===== EXTRAIT FOURNI =====
Voir le réalisateur de L’Exorciste planter ses caméras dans le milieu BDSM gay new-yorkais avec une histoire de meurtres en série a fait craindre à certains une entreprise de diabolisation de leur orientation sexuelle. Des militants LGBT ont ainsi tout mis en œuvre pour perturber le tournage des scènes extérieures, qu’il s’agisse de parasiter les prises de son en faisant un boucan d’enfer ou d’user de miroirs réfléchissants pour éblouir les caméras. Ce ne sera pas le seul obstacle rencontré par Cruising qui aura maille à partir avec la commission de censure au moment de sa sortie. Des scènes coupées et évanouies que James Franco s’amusera a retourner trente ans plus tard et qui donnera le film Interior. Leather Bar.
=====
(EXERCICE)
Pouvez-vous recopier l'extrait sur Cruising depuis « Voir le réalisateur » jusqu'à « Interior. Leather Bar. » inclus, sans rien y changer ? Le matériel qui suit n'a pas la même origine que l'extrait sur Cruising.
===== DONNÉES =====
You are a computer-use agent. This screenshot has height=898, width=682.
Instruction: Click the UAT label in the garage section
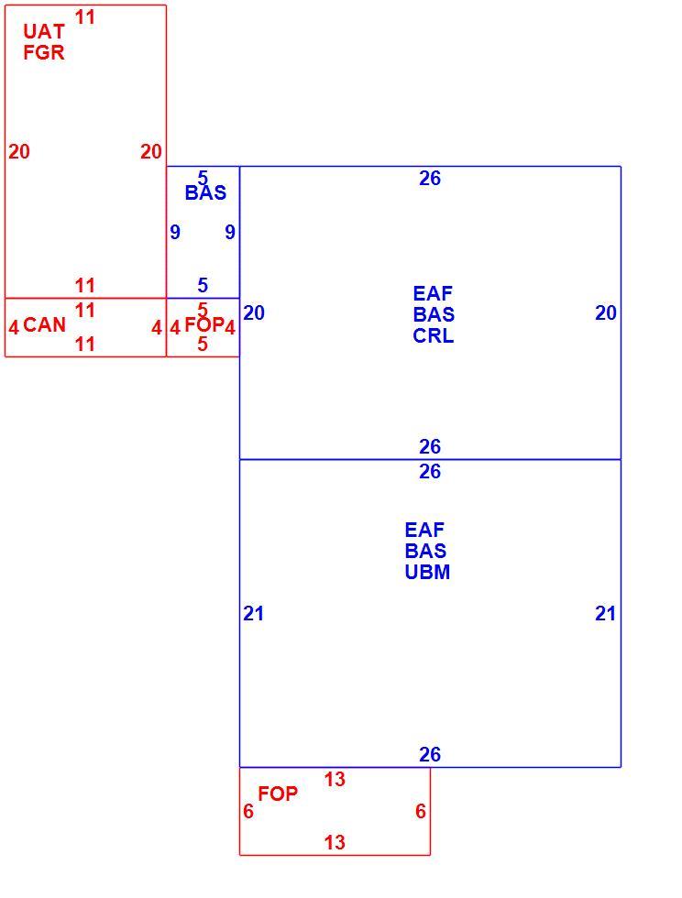click(44, 31)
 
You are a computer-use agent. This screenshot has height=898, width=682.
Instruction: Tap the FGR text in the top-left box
click(44, 52)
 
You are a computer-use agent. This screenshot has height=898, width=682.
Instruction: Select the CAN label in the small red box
click(45, 324)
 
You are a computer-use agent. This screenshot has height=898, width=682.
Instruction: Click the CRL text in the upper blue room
click(434, 335)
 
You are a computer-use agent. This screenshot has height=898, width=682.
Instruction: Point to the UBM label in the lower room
click(427, 572)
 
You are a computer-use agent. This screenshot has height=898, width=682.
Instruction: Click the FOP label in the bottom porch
click(278, 794)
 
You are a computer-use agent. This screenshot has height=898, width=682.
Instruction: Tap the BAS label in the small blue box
click(205, 192)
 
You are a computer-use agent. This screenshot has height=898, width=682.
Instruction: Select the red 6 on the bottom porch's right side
click(421, 811)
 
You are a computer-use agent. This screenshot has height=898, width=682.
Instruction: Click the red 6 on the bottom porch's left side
click(248, 811)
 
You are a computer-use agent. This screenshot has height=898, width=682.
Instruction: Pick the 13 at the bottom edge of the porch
click(335, 842)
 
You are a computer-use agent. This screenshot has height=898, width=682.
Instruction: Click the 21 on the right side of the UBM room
click(605, 613)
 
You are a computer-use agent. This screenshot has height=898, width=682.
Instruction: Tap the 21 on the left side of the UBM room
click(253, 613)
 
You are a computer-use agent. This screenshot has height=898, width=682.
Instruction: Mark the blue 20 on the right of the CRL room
click(606, 312)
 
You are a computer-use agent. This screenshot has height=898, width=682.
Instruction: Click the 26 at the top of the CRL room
click(430, 178)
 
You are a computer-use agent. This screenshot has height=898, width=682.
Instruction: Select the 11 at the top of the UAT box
click(85, 17)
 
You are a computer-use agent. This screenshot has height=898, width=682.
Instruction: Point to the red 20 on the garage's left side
click(19, 151)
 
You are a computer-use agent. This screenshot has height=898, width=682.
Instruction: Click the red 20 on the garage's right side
click(151, 151)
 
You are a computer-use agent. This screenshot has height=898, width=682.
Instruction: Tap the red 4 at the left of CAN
click(14, 327)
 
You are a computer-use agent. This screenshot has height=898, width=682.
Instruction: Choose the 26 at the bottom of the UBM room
click(430, 754)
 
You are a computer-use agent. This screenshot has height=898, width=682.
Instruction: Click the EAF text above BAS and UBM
click(424, 530)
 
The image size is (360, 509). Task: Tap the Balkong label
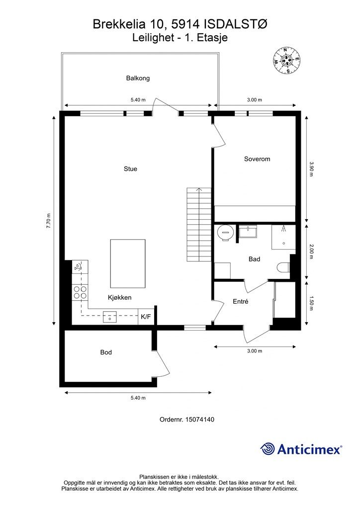click(x=138, y=78)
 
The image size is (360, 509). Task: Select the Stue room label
click(x=130, y=169)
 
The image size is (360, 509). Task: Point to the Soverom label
click(x=257, y=159)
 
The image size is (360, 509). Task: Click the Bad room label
click(x=254, y=259)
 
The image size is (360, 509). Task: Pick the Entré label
click(x=241, y=302)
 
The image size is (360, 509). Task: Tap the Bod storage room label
click(x=106, y=352)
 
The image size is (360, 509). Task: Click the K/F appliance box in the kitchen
click(x=146, y=317)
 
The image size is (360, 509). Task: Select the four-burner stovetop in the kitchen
click(x=80, y=292)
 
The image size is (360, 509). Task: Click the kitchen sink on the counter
click(x=110, y=317)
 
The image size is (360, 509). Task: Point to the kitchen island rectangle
click(x=128, y=263)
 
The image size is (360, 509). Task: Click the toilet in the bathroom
click(x=284, y=267)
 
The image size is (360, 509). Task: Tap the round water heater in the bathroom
click(x=225, y=233)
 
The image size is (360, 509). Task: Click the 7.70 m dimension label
click(x=48, y=221)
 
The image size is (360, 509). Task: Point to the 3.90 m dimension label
click(x=311, y=169)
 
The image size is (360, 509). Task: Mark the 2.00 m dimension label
click(x=311, y=251)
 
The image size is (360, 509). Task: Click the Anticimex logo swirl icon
click(x=267, y=449)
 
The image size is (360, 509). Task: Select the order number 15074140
click(x=199, y=420)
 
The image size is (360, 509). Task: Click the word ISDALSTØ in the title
click(x=236, y=24)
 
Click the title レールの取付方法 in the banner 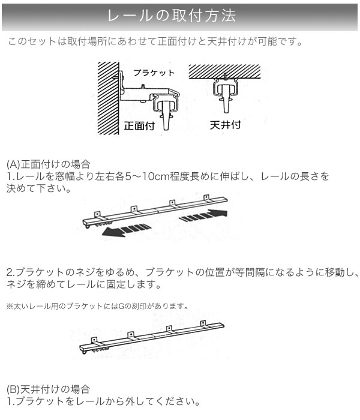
=====
(RÉSULTAT)
Voir le réalisateur de L’Exorciste planter ses caméras dans le milieu BDSM gay new-yorkais avec une histoire de meurtres en série a fait craindre à certains une entreprise de diabolisation de leur orientation sexuelle. Des militants LGBT ont ainsi tout mis en œuvre pour perturber le tournage des scènes extérieures, qu’il s’agisse de parasiter les prises de son en faisant un boucan d’enfer ou d’user de miroirs réfléchissants pour éblouir les caméras. Ce ne sera pas le seul obstacle rencontré par Cruising qui aura maille à partir avec la commission de censure au moment de sa sortie. Des scènes coupées et évanouies que James Franco s’amusera a retourner trente ans plus tard et qui donnera le film Interior. Leather Bar.